Not too long ago, I started wearing turtlenecks on a daily basis. Why? Because I love the way they feel, the fact that they’re warm but light enough for almost any kind of weather (with the possible exception of Nevada’s summers) and the fact that I won’t have to agonize over choosing a work-appropriate T-shirt in the morning. (Why yes, my mind is a strange place.)

Like many other things I do, my love affair with turtlenecks serves multiple purposes. One of them is an open-ended sociological experiment to see people’s reaction to an average guy wearing an unusual item of clothing. Sometimes I do the same thing with my suit: I do my best business casual impression, dress sharp and just spend the day walking around town or running errands: eating out, mailing a letter at the post office, etc. Sometimes I do the same thing, but dressed in my best 1990s attire: a canary-yellow sweatshirt, baggy jeans and a giant peace sign around my neck.

It’s quite amazing to see just how differently people react to the same person when he wears a different outfit. Preconceived notions and stereotypes kick in and take over their rational thinking, forming their first impression for them based on a split-second analysis of what they see – or what they think they see. As a social scientist of sorts, I love this phenomenon: it’s a great way to hack people’s minds or, at the very least, get them out of their routine and shake up their world, if only a little. Don’t believe me? Try putting on your most professional outfit and walking into McDonald’s.
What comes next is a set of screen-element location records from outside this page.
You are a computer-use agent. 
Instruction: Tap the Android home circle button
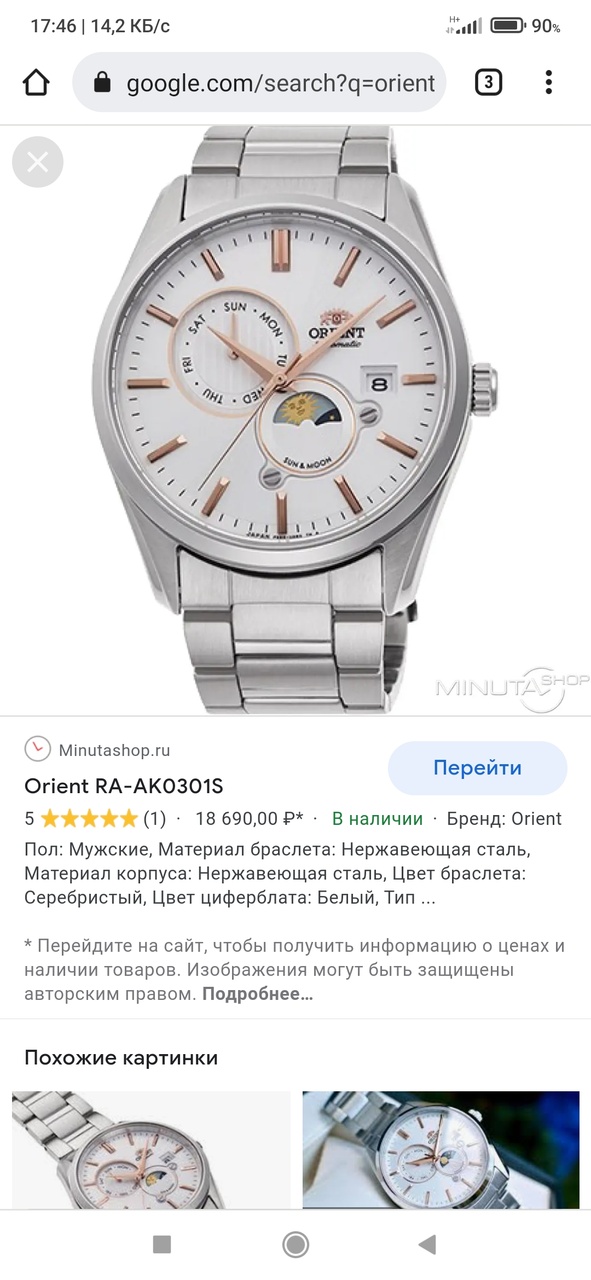click(295, 1244)
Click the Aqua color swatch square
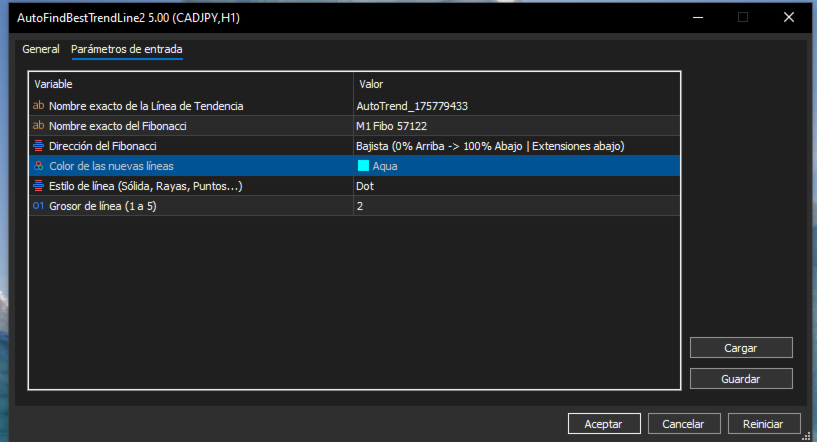 [x=363, y=166]
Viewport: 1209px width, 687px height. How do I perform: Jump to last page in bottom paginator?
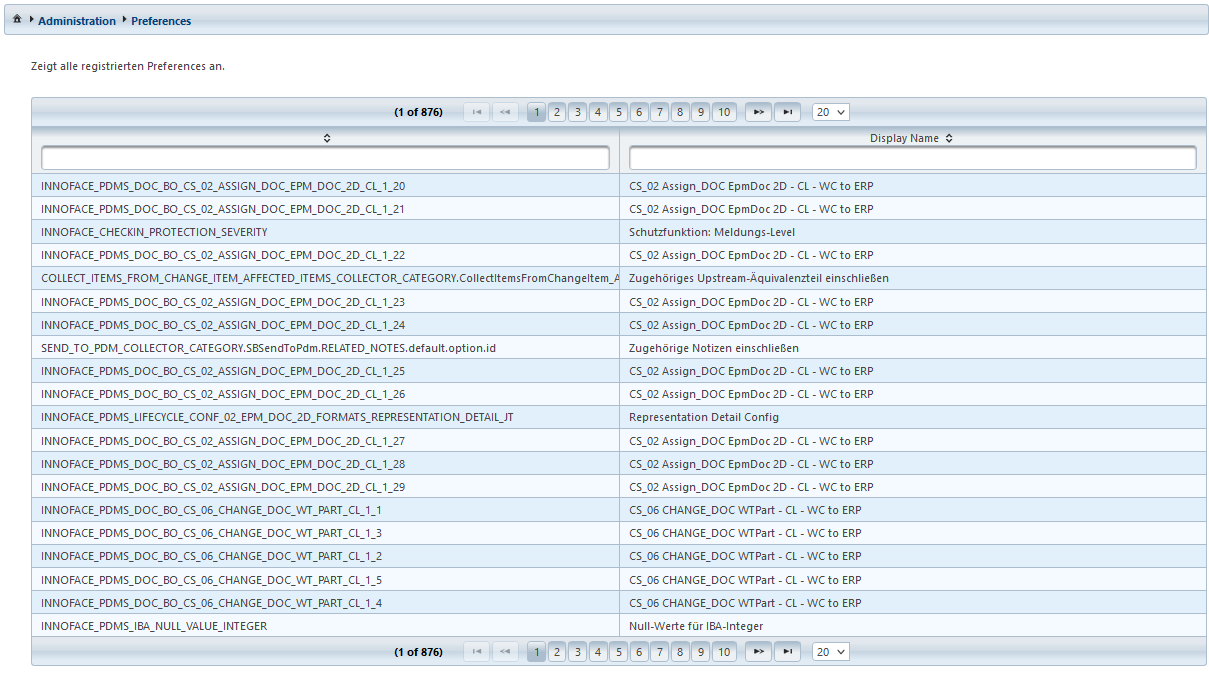(788, 652)
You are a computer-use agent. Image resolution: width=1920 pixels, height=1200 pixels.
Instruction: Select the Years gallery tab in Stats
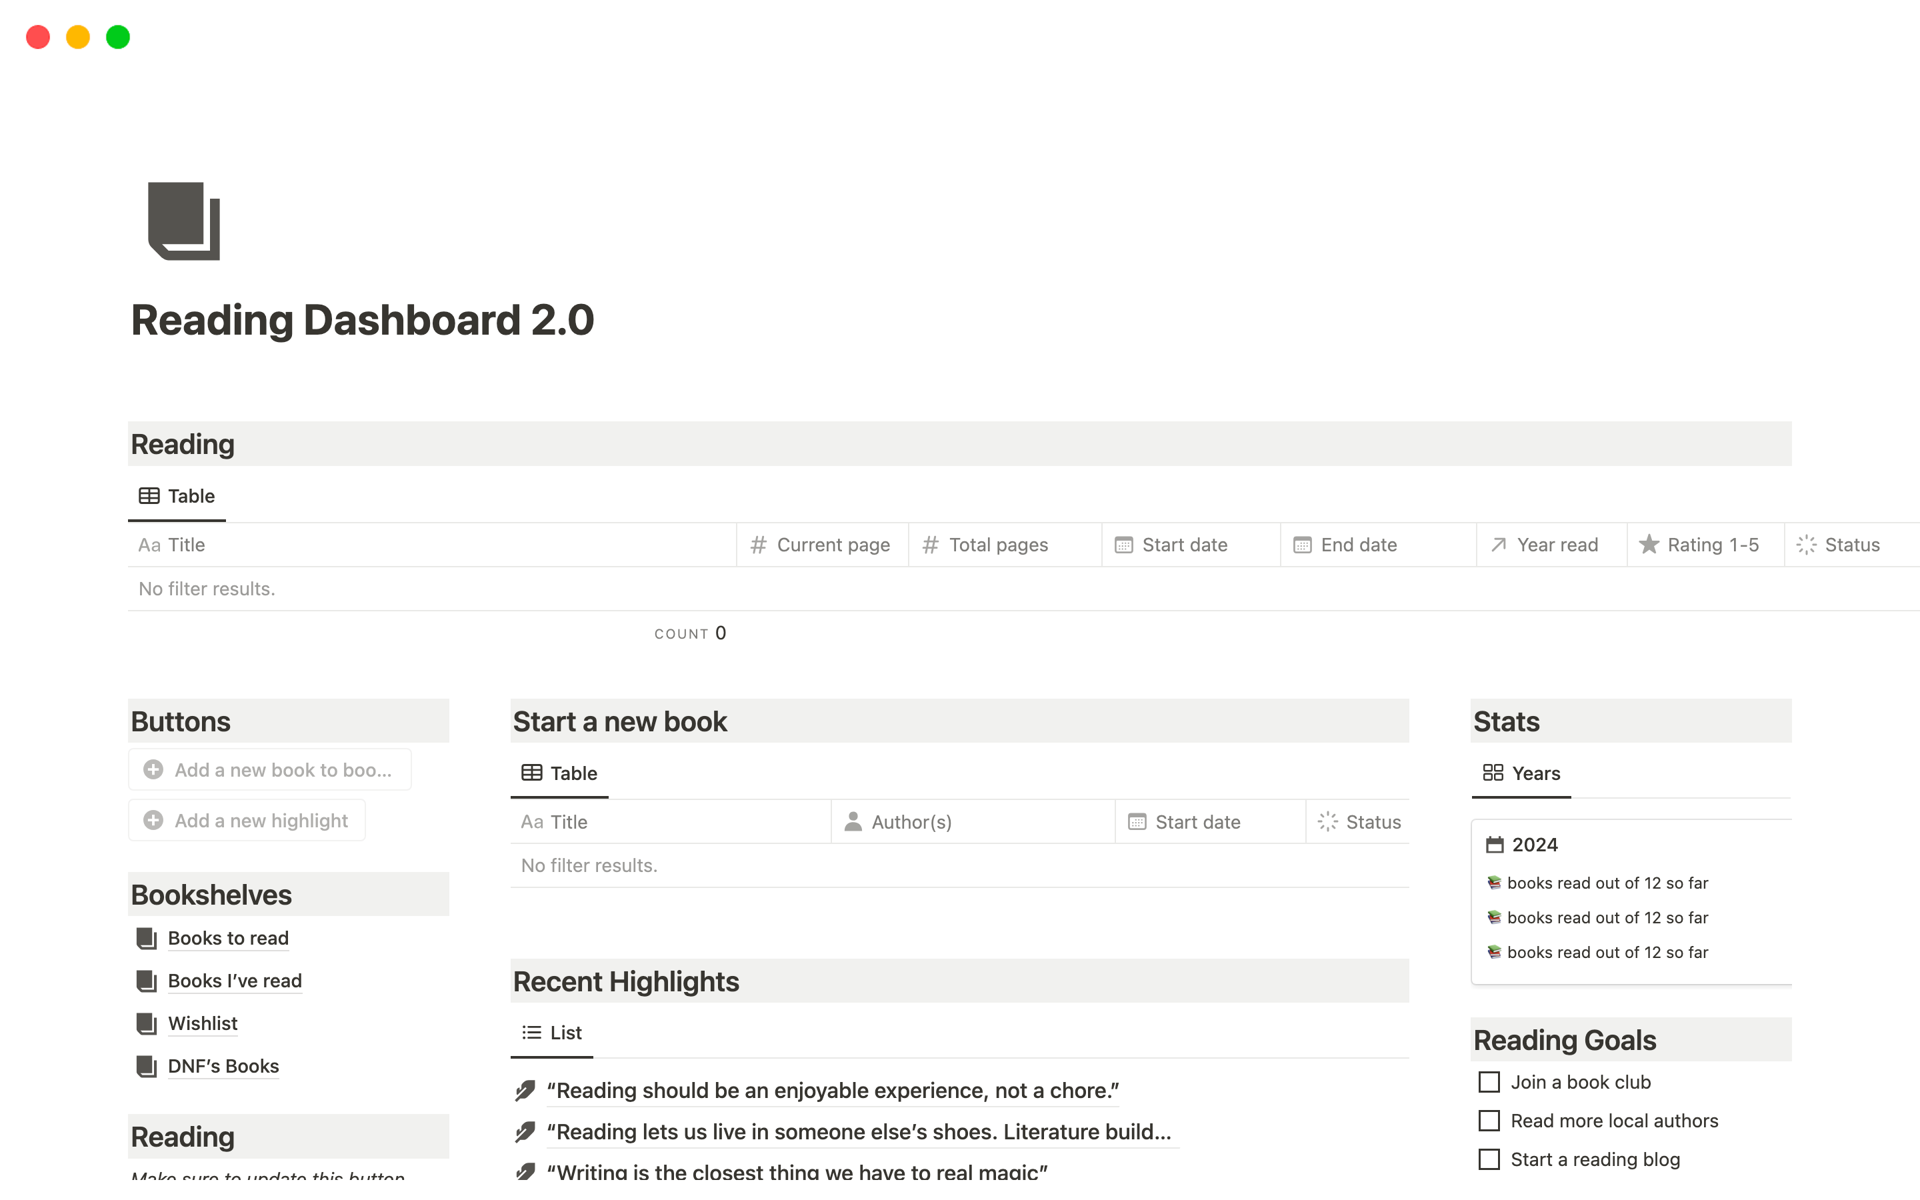(x=1521, y=773)
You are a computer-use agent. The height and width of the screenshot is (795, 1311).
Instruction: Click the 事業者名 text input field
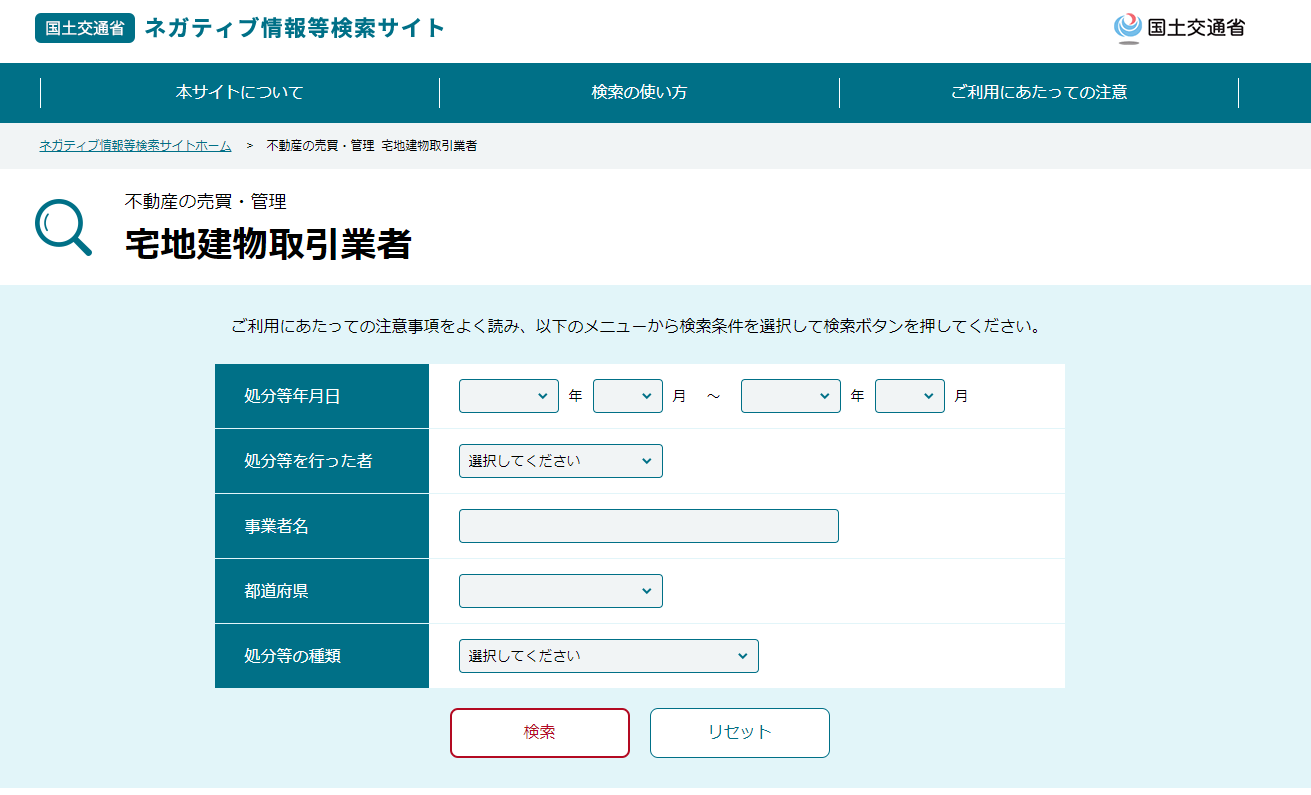[x=648, y=526]
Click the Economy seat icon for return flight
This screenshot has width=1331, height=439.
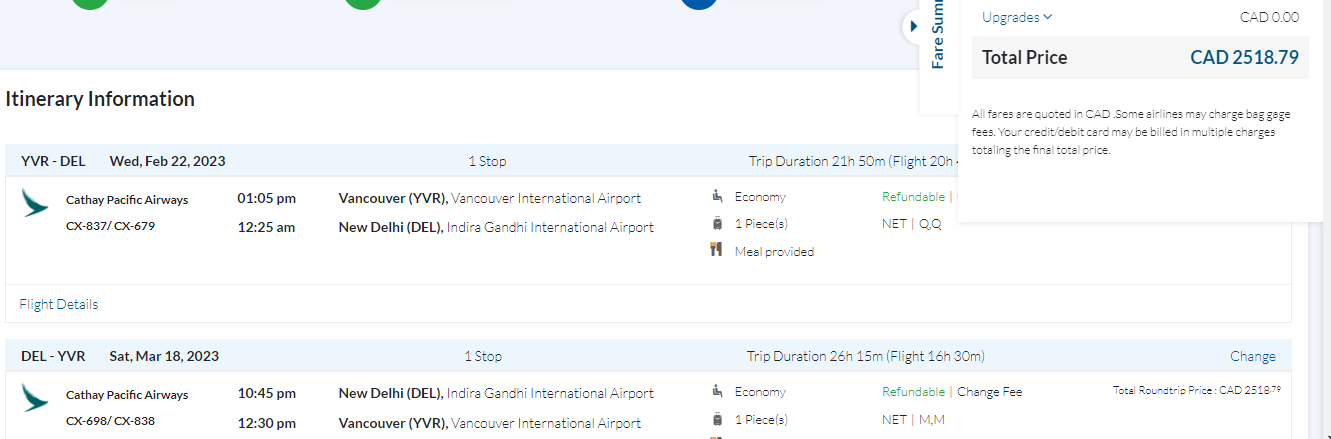[x=717, y=391]
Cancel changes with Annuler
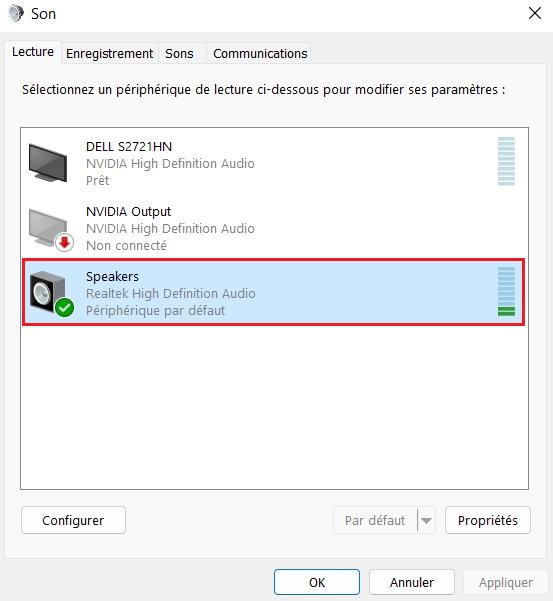The image size is (553, 601). coord(412,582)
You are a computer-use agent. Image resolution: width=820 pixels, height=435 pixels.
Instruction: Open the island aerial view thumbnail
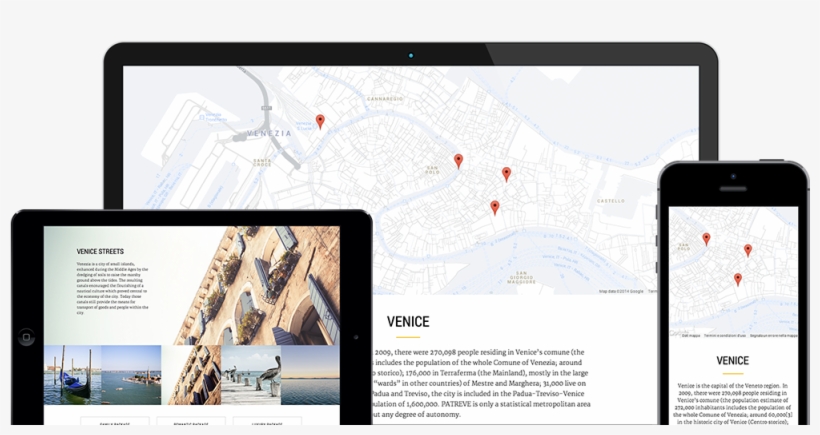pos(131,374)
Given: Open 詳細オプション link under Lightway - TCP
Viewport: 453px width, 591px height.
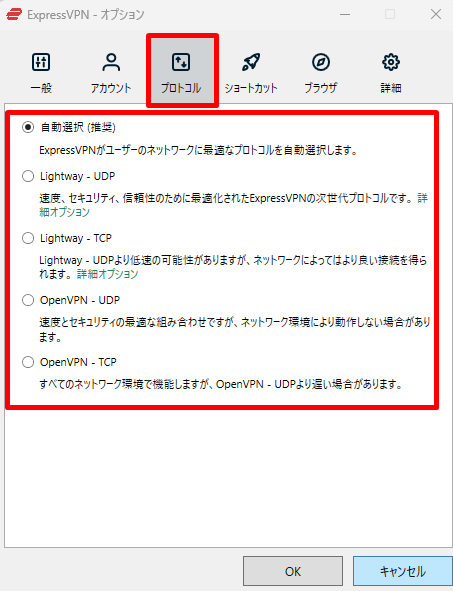Looking at the screenshot, I should tap(108, 274).
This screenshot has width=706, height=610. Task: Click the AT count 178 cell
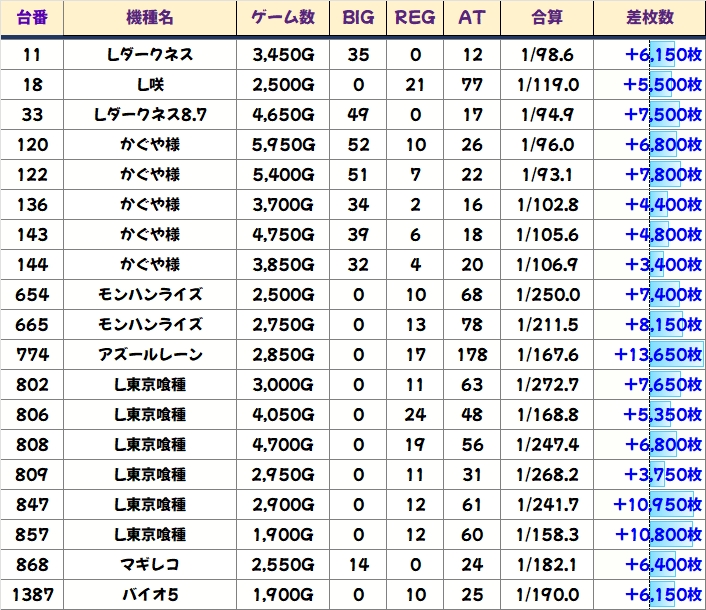pos(472,355)
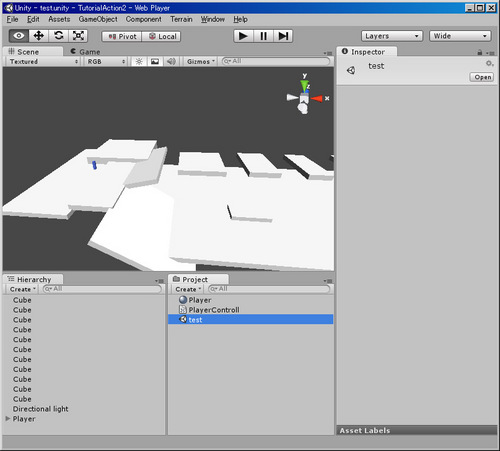
Task: Open the Wide layout dropdown
Action: [x=460, y=36]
Or get a bunch of presidential dollar coins from the bank and use them to pay for small purchases. The expressions on people’s faces when you do that (or something equally out-of-the-box original) are priceless.

Anyway, on to the turtleneck experiment. For reasons I’m still trying to figure out, turtlenecks either never really caught on, or had a brief period of popularity, after which they were banished to thrift stores and dusty attics. I can’t think of the last time I saw a fellow turtleneck enthusiast in real life. I’m pretty sure most people would say the same thing. That might be why their faces get that unique “what’s going on?!” look when they see me walking around in a turtleneck. Over the past week, I’ve experienced a number of averted gazes from men, double-takes from women, stunned and awkward silence from Subway sandwich makers, and frozen smiles from buffet hostesses. (Then again, I’m pretty sure the latter have seen far stranger things in their line of work.) Some of the coworkers modified their behavior by either avoiding eye contact or staring in silence, as if trying to figure out what’s going on. Not a single person thus far actually asked me why I started wearing turtlenecks.

It’s quite funny if you think about it: people wouldn’t act any differently if I wore a regular sweater, but a turtleneck – the same sweater but with a longer neck – confuses them andΒ changes the way they perceive me. Such a small change makes such a huge difference. If I were just a tad more evil, I’d figure out a way to hack people’s subconscious first impressions and use them to my advantage, but it just doesn’t seem worth the effort. Not for now, in any case.